Con una gorra de color rosa, a medida plaza de Armas, Rebeca de 8 años llama la atención de los peatones. “Mira lo que hizo”, dice una niña que va agarrada de la mano de su mamá cuando la ve hacer “el Boomerang”, una suerte popular en los niños de los noventas.
Su padre celebra con orgullo sus trucos
Su papá, Roland Rivera, la observa orgulloso y la graba con su celular. La menor hasta se motiva más, baila el trompo fosforescente sobre el suelo y con la cuerda hace el “cohete”, el trompo cae en su mano y sigue bailando. Le salió perfecto la suerte a la niña.

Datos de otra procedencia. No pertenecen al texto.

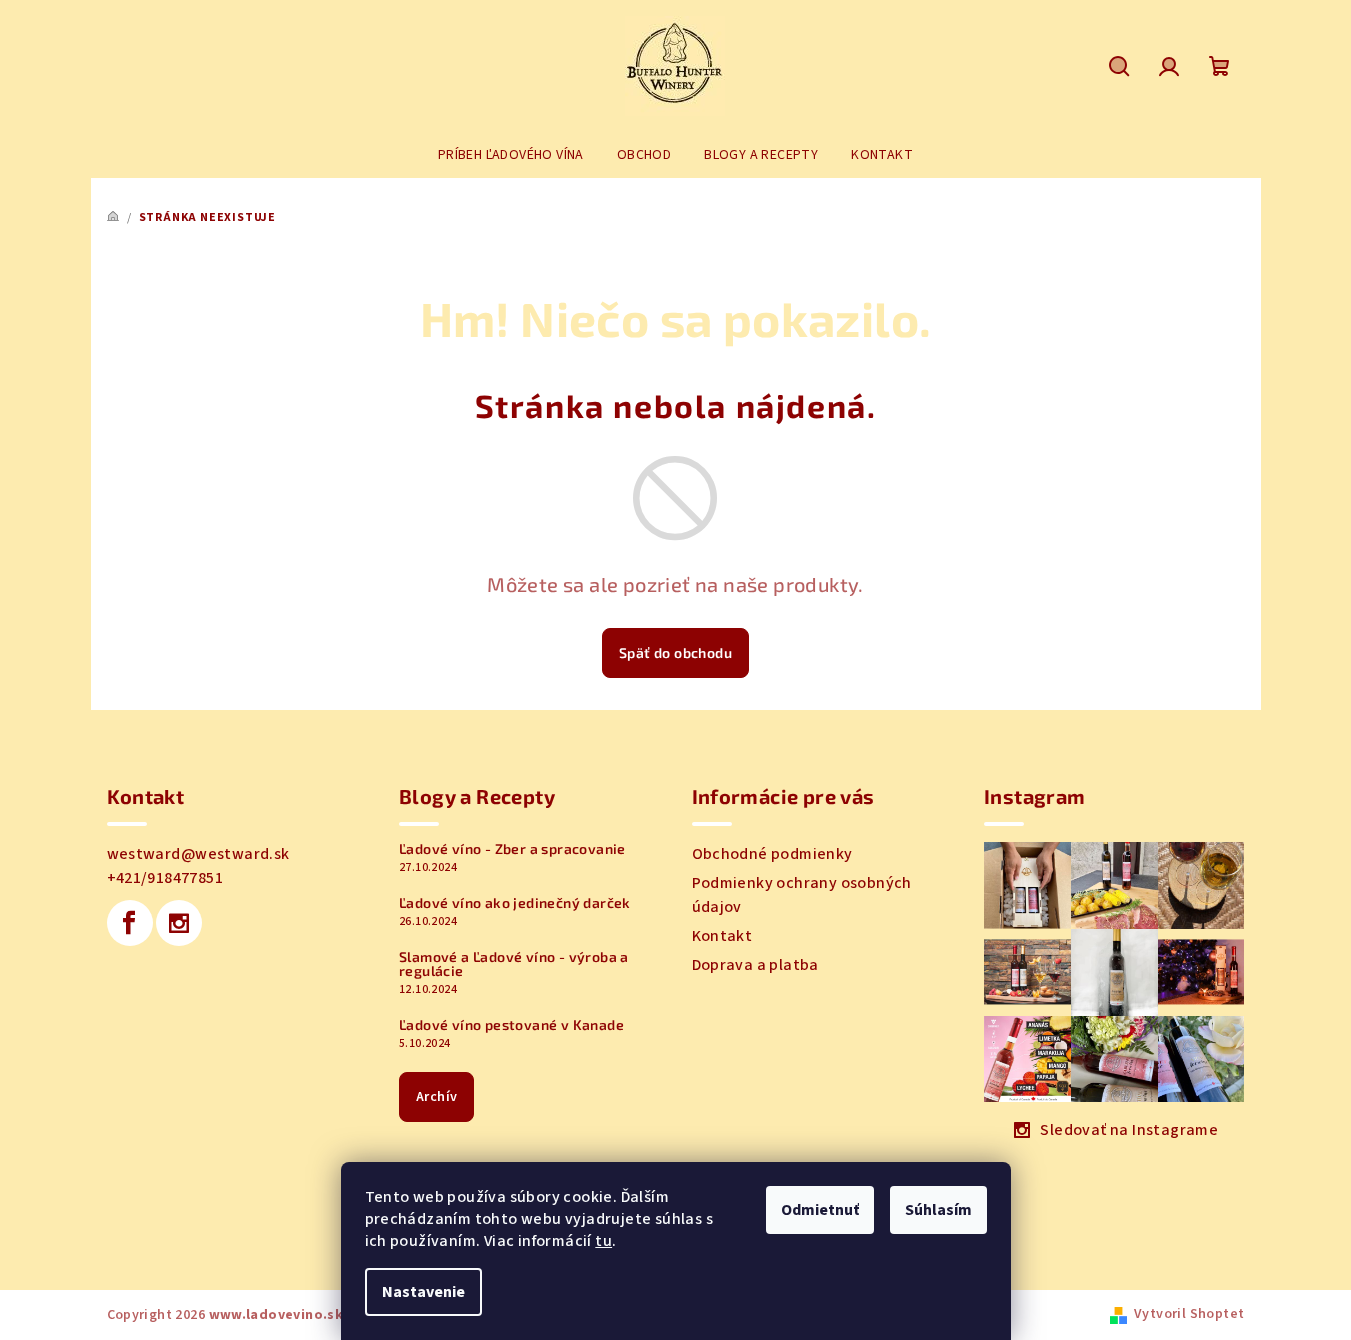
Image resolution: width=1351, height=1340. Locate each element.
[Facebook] (130, 923)
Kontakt (722, 936)
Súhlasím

Su padre cuenta que es una forma en la que la menor que estudia el tercer grado de primaria, se mantiene lejos de los videojuegos y del celular, algo que es muy común entre los estudiantes de esa edad, pero que algunos padres utilizan como si fuera una niñera virtual.
Rebeca tiene ya 8 años, aprendió a bailar el trompo a los 7 y cada vez más perfecciona sus habilidades, tal como lo hacían los niños de los noventas y los ochentas cada temporada de verano, que se veían en las plazas, en las calles y en zonas donde se reunían a jugar.